Evaluasi PBB Kewenangan Provinsi
Anggito bilang tak tahu persis polemik PBB yang terjadi di Pati karena yang mengevaluasi adalah provinsi.
"Jadi provinsinya harus bisa mengevaluasi itu," katanya.
Lalu apakah Kemenkeu juga akan evaluasi juga? "Iya, tapi kan harusnya di level provinsi dulu," jelasnya.
"Harusnya di provinsi, kalau itu adalah perda level tingkat kabupaten, itu kan dievaluasi level provinsi," bebernya.
Untuk kewenangan daerah, evaluasi berjenjang dari kabupaten, provinsi, hingga Kemendagri.
"Kalau ada evaluasi, dilakukan provinsi. Provinsinya dilakukan oleh kemendagri nah kita merupakan bagian dari evaluasi yang dilakukan bersama-sama Kemendagri," terangnya.
Kenaikan itu tercetus dalam rapat intensifikasi PBB-P2 yang dipimpin Bupati Pati Sudewo dengan para camat dan anggota Pasopati di Kantor Bupati Pati, Minggu, 18 Mei 2025.
Tarif PBB-P2 sebelumnya, sebagaimana dikutip dari laman Humas Kabupaten Pati, belum mengalami kenaikan selama 14 tahun.
Bupati Pati menjelaskan bahwa penyesuaian ini bertujuan untuk meningkatkan pendapatan daerah guna mendukung berbagai program pembangunan infrastruktur dan pelayanan publik.

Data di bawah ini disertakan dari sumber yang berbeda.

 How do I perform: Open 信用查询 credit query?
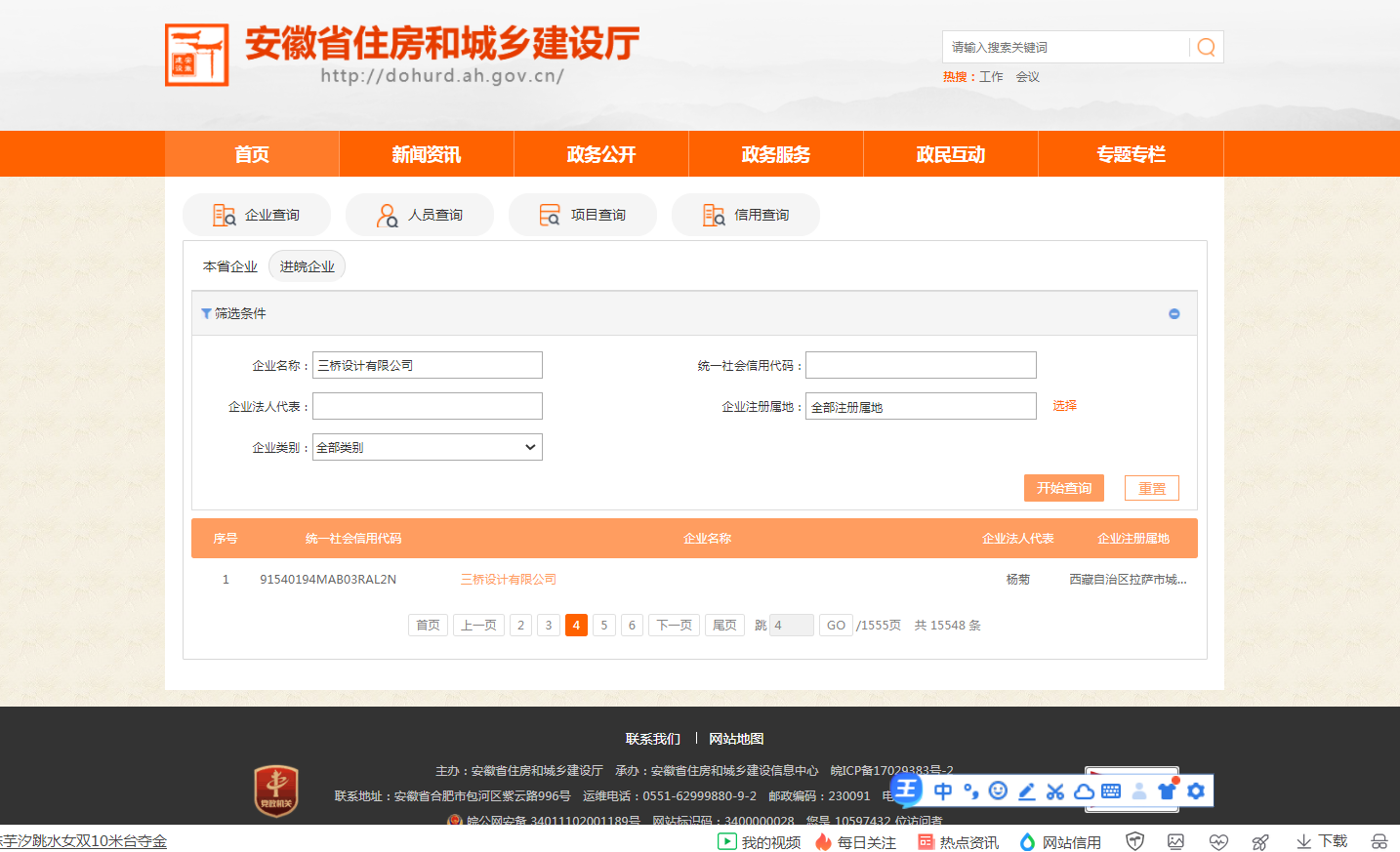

"Kami saat ini sedang berkoordinasi dengan para camat dan Pasopati (Pengurus Paguyuban Solidaritas Kepala Desa dan Perangkat Desa Kabupaten Pati) untuk membicarakan soal penyesuaian PBB. Telah disepakati bersama bahwa kesepakatannya itu sebesar kurang-lebih 250 persen karena PBB sudah lama tidak dinaikkan, 14 tahun tidak naik," ujar Sudewo, dikutip pada Rabu (6/8).